Twitter Streaming API from Python #

I'm playing around with Twitter's streaming API for a (personal) project. tweetstream is a simple wrapper for it that seemed handy. Unfortunately it has a known issue that the HTTP library that it uses (urllib2) uses buffering in the file object that it creates, which means that responses for low volume streams (e.g. when using the follow method) are not delivered immediately. The culprit appears to be this line from urllib2.py (in the AbstractHTTPHandler class's do_open method):

fp = socket._fileobject(r, close=True)

socket._fileobject does have a bufsize parameter, and its default value is 8192. Unfortunately the AbstractHTTPHandler doesn't make it easy to override the file object creation. As is pointed out in the bug report, using httplib directly would allow this to be worked around, but that would mean losing all of the 401 response/HTTP Basic Auth handling that urllib2 has.

Instead, while holding my nose, I chose the following monkey patching solution:

# Wrapper around socket._fileobject that forces the buffer size to be 0
_builtin_socket_fileobject = socket._fileobject
class _NonBufferingFileObject(_builtin_socket_fileobject):
  def __init__(self, sock, mode='rb', bufsize=-1, close=False):
    builtin_socket_fileobject.__init__(
        self, sock, mode=mode, bufsize=0, close=close)

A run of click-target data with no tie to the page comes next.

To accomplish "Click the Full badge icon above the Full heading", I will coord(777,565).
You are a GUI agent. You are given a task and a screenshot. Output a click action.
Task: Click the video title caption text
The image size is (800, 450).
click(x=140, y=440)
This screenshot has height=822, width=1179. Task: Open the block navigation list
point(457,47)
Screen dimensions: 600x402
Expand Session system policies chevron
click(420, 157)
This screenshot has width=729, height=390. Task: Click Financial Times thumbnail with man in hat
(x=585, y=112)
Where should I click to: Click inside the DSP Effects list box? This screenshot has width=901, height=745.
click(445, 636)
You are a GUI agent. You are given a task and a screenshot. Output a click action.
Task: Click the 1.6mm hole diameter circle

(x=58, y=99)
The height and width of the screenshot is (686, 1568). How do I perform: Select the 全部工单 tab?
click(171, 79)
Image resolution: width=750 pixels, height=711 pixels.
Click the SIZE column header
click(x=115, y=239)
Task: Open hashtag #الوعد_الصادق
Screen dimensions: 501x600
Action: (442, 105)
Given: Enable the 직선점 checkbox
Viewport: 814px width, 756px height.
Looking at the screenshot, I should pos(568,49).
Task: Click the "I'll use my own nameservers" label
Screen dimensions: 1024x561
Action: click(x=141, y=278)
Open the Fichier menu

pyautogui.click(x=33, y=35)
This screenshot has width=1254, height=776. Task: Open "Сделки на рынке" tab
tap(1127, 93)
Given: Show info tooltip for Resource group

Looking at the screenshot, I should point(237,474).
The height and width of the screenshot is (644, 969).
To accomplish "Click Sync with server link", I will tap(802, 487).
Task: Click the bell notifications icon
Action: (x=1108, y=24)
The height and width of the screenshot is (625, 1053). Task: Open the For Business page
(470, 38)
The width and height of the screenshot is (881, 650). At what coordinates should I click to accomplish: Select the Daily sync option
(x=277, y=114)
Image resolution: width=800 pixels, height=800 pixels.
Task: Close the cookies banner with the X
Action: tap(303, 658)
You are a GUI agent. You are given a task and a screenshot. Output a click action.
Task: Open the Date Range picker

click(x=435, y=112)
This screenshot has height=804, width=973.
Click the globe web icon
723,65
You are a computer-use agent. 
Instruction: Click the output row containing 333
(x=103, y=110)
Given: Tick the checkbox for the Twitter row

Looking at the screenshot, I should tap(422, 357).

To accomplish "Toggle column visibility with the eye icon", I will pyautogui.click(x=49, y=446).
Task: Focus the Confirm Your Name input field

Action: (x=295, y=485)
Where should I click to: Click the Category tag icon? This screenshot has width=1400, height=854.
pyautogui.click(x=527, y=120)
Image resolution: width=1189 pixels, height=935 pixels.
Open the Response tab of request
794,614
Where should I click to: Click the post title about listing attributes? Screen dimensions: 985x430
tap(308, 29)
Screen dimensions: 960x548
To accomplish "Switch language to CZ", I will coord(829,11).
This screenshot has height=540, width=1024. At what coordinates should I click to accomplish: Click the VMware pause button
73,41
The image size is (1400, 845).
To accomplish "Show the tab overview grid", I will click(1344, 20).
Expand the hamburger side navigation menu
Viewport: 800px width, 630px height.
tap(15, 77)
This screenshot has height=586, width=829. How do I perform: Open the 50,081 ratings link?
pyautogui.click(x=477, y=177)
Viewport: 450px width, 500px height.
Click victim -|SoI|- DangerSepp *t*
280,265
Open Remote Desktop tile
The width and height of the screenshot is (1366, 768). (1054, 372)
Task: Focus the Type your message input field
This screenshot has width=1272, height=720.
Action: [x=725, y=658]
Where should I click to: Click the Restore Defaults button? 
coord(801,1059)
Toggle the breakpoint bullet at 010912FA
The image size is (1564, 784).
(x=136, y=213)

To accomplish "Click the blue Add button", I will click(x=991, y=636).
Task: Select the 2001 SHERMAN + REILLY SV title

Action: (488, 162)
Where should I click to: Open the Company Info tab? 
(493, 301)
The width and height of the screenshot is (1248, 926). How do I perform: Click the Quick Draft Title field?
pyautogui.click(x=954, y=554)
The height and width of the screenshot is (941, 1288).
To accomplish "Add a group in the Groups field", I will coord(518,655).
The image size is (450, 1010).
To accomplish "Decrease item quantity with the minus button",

# Wrapper around urllub2.HTTPHandler that monkey-patches socket._fileobject
# to be a _NonBufferingFileObject so that buffering is not use in the response
# file object
class _NonBufferingHTTPHandler(urllib2.HTTPHandler):
  def do_open(self, http_class, req):
    socket._fileobject = _NonBufferingFileObject
    # urllib2.HTTPHandler is a classic class, so we can't use super()
    resp = urllib2.HTTPHandler.do_open(self, http_class, req)
    socket._fileobject = _builtin_socket_fileobject
    return resp

Then in tweetstream's urllib2.build_opener() call an instance of _NonBufferingHTTPHandler can be added as a parameter, and it will replace the built-in HTTPHandler.

5 Comments

Hey Mihai! My preference for doing HTTP hacking in Python these days is Joe Gregorio's httplib2: http://code.google.com/p/httplib2/ It's got quirks of its own, but it works pretty well and it's simple to understand what it's doing. Haven't tried it with the Twitter stream, though.
Another option is to set the _default_bufsize class variable after importing socket: socket._fileobject.default_bufsize = 0
@id Thanks, much cleaner.
Thanks, exactly what I was looking for.

And you can set the socket to be line buffered with socket._fileobject.default_bufsize = 1. I'm not sure how significant the performance difference really is though.
@Eric with the default buffer size and a low volume stream you might see delays of several seconds (or even minutes) before your code gets handed the streamed tweets.